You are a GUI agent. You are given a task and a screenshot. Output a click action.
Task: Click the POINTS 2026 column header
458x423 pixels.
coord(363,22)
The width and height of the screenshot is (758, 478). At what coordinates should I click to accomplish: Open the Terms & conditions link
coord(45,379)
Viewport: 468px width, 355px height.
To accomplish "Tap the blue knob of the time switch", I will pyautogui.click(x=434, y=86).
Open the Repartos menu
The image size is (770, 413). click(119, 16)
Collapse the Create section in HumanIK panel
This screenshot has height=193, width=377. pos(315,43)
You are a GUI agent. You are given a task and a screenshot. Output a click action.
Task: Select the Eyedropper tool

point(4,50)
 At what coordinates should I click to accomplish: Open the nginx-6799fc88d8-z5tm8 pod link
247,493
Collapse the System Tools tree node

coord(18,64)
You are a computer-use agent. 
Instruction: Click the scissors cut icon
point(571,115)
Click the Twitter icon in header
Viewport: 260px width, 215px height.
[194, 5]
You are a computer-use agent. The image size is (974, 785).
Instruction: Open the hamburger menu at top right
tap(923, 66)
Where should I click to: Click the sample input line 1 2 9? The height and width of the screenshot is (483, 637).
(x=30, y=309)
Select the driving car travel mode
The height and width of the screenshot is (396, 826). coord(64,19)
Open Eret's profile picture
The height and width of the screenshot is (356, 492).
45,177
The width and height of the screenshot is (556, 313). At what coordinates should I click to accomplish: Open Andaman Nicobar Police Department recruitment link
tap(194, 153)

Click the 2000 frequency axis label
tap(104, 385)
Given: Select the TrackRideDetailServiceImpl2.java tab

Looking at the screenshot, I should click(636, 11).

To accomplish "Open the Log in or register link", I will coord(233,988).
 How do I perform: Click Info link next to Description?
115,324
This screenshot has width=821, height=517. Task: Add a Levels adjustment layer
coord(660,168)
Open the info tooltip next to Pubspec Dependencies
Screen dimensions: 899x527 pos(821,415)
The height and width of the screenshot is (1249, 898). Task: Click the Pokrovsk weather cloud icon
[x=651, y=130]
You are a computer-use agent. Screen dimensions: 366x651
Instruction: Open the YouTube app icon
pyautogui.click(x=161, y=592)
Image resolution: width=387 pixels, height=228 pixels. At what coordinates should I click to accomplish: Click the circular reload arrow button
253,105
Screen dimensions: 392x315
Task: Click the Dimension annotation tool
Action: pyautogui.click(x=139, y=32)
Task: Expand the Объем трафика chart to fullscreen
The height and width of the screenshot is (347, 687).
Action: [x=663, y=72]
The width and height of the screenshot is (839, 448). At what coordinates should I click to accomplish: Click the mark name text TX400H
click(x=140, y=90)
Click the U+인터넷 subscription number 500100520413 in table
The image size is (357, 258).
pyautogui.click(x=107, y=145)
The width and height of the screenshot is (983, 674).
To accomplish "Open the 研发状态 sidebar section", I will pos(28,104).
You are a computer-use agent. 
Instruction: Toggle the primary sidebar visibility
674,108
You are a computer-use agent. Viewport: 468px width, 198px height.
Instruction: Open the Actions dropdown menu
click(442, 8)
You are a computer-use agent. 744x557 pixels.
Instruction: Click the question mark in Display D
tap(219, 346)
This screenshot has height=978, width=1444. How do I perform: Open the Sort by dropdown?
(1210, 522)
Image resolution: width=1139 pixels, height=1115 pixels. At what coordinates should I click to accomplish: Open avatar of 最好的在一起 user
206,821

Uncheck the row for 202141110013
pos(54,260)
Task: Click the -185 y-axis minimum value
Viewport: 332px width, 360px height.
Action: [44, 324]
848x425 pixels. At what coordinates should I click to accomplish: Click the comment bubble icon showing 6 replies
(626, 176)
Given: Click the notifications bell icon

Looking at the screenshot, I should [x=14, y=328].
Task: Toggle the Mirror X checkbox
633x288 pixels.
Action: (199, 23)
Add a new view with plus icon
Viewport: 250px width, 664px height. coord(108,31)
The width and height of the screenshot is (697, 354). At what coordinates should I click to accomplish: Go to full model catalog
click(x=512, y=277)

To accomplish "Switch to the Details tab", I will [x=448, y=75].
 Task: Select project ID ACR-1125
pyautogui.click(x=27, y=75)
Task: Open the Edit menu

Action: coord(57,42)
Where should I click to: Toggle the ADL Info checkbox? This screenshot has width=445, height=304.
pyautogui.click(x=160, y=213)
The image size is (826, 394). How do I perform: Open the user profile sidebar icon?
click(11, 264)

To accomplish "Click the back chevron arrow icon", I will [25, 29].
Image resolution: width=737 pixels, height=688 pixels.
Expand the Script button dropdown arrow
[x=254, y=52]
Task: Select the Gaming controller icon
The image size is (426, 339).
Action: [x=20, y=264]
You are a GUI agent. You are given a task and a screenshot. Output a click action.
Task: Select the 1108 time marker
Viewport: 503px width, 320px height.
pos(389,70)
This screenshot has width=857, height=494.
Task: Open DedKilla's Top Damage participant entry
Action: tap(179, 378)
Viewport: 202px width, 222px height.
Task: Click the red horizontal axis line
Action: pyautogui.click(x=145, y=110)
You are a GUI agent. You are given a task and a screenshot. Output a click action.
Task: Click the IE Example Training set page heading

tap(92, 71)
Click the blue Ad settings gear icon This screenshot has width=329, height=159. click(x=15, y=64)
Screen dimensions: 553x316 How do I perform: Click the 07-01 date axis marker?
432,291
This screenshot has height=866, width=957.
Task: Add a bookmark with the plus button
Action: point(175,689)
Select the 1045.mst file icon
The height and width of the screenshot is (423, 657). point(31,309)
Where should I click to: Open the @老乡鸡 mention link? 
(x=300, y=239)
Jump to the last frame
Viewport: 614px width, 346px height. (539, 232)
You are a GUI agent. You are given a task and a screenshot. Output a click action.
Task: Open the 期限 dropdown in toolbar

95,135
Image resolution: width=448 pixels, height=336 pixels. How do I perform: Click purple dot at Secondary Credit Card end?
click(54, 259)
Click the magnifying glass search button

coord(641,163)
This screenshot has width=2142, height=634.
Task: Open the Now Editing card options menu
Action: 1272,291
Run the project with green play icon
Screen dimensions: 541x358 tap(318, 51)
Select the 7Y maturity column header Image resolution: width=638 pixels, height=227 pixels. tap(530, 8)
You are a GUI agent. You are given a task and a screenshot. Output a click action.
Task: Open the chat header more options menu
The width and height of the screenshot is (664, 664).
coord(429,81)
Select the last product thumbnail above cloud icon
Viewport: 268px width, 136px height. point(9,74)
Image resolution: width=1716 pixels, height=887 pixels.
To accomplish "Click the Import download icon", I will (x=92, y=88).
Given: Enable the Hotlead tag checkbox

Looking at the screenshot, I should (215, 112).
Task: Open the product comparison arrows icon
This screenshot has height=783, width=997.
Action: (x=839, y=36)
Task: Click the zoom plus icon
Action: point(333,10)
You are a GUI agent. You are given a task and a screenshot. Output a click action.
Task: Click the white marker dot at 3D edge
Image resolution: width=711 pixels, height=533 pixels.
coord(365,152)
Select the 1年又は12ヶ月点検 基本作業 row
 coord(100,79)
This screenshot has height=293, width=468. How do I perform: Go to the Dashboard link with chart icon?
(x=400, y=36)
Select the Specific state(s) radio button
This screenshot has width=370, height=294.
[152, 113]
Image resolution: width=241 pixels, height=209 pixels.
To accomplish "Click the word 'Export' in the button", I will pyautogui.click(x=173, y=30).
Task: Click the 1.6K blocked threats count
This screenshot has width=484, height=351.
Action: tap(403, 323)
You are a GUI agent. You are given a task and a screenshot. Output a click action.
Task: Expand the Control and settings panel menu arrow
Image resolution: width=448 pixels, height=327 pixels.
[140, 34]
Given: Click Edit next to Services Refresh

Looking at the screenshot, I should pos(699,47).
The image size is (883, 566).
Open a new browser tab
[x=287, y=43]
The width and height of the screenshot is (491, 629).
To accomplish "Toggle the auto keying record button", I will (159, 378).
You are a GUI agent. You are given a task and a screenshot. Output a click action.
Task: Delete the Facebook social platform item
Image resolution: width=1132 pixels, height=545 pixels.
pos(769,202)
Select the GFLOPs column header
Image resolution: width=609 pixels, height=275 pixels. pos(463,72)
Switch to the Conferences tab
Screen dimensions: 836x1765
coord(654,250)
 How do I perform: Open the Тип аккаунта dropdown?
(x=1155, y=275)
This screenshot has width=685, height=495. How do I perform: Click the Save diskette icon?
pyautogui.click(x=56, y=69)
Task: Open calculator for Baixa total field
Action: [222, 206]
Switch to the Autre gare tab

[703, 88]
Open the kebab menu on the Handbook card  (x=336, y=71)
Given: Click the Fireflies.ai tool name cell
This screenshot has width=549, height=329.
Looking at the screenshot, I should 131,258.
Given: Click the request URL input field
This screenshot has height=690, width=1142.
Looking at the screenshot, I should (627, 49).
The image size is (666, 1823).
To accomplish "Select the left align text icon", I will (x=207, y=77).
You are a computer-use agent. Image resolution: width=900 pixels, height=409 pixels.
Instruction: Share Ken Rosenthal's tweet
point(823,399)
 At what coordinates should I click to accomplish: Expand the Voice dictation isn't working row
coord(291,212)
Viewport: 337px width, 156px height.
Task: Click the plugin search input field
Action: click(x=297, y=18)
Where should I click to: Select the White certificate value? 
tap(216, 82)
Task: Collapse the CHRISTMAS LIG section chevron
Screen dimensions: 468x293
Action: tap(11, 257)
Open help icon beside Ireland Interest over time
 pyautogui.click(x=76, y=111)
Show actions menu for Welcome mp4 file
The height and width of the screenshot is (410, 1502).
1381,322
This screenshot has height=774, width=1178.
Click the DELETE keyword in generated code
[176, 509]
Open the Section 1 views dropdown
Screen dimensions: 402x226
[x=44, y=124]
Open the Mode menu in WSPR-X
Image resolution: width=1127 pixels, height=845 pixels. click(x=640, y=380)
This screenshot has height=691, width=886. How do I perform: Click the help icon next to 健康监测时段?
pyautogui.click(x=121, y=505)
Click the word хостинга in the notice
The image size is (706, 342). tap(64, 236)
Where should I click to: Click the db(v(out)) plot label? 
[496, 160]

■ ■ ■

* _Exercise goal_: Show the lines of the records that include the string "blue".

* _Reply to the exercise_:
To accomplish "Tap the blue knob of the time switch", I will pyautogui.click(x=434, y=86).
Click the blue Ad settings gear icon This screenshot has width=329, height=159. click(x=15, y=64)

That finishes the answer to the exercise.